- **Activity**
The answer is the exact text of every line from the one that contains "Given: Toggle lock on 비디오 캡쳐 장치 2 source" to the final line of the entries below, with pictures left out.

Stored records:
= = = = =

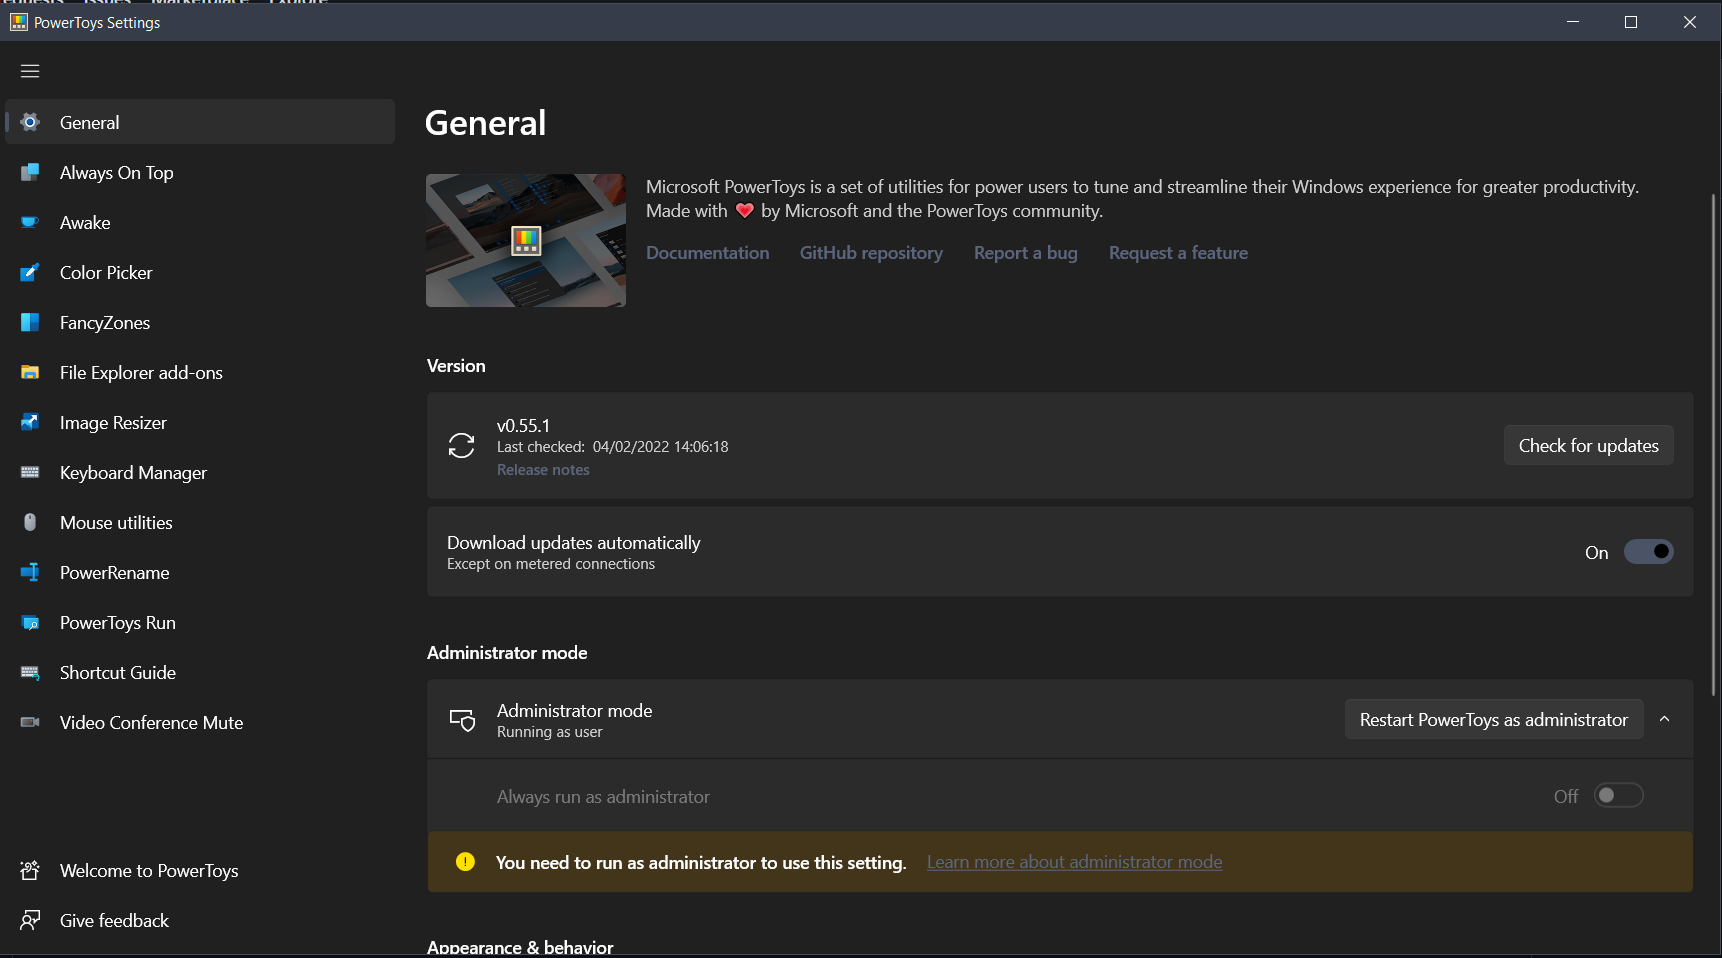Image resolution: width=1722 pixels, height=958 pixels.
Task: Switch the Download updates switch on metered connections
Action: 1649,551
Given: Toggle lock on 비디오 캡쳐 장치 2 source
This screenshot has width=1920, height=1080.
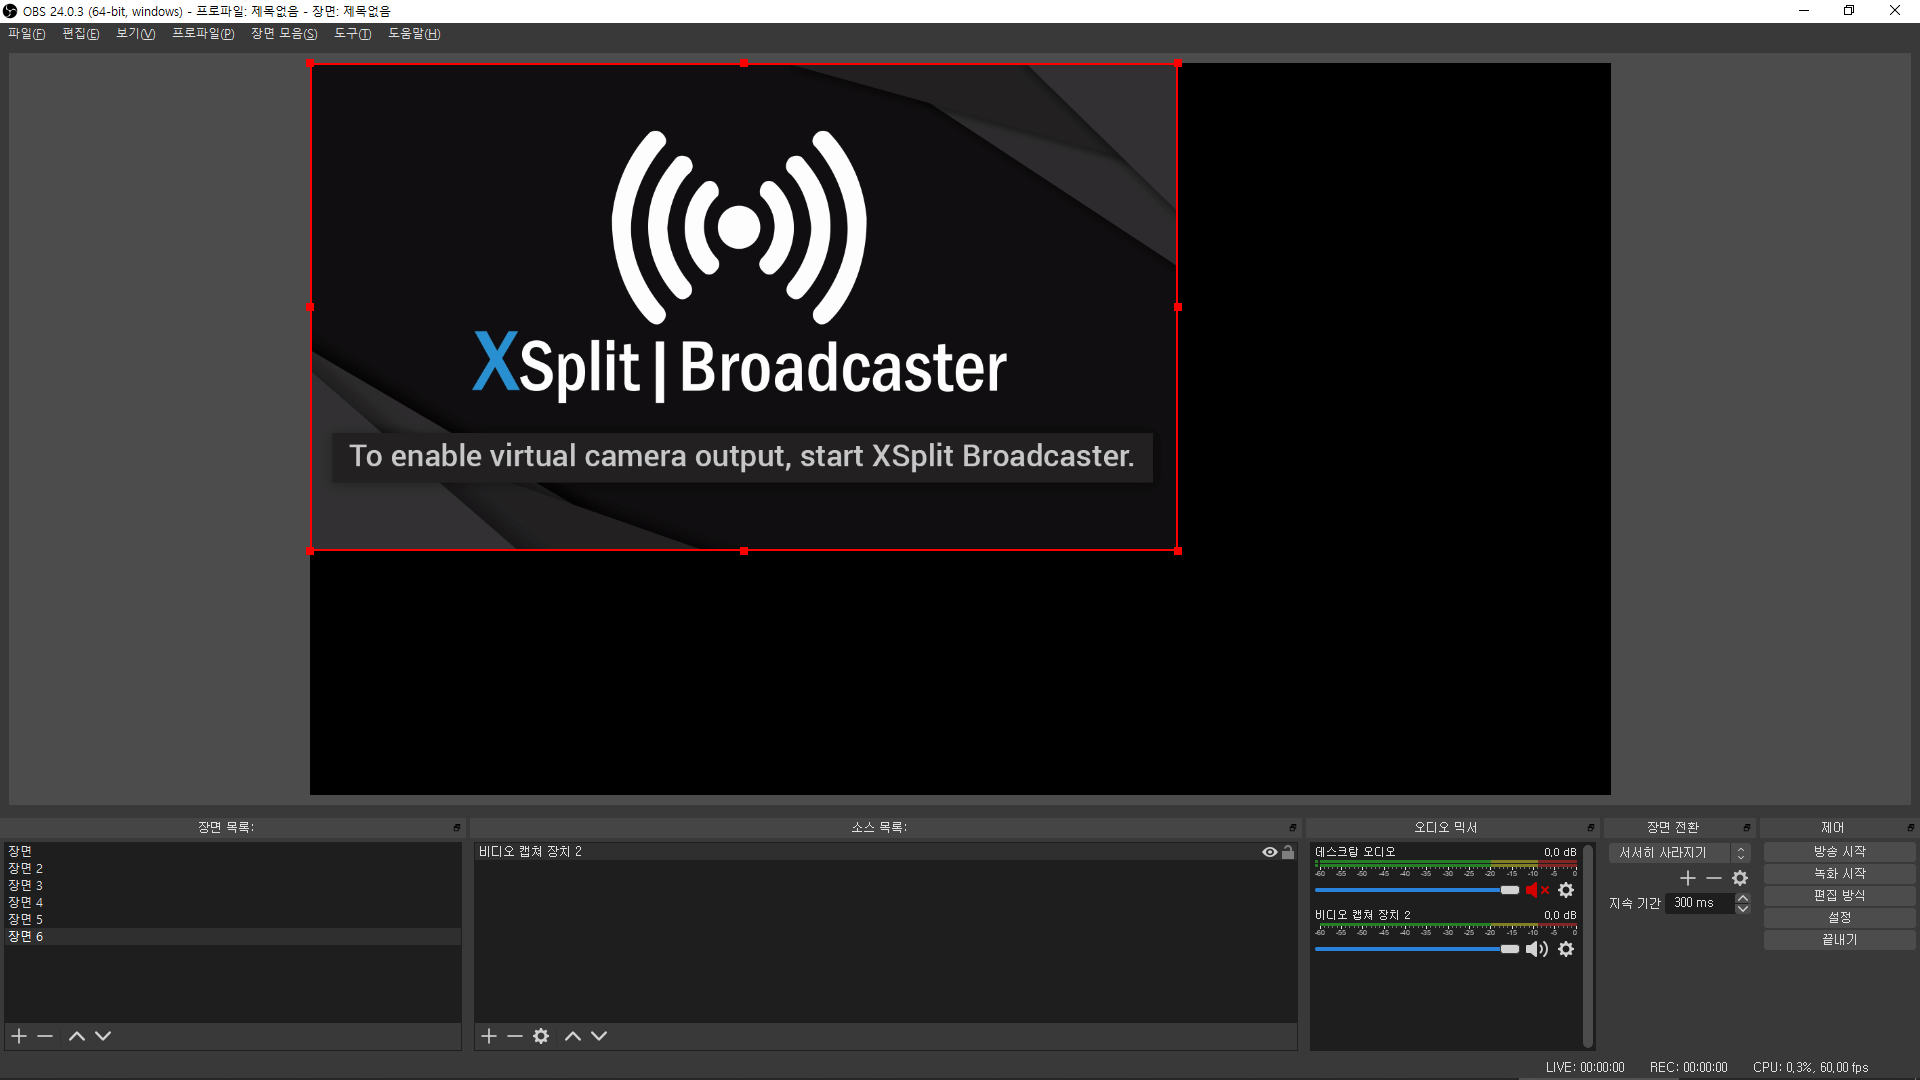Looking at the screenshot, I should [1288, 852].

= = = = =

- **Written answer**
Given: Toggle lock on 비디오 캡쳐 장치 2 source
This screenshot has width=1920, height=1080.
Looking at the screenshot, I should [1288, 852].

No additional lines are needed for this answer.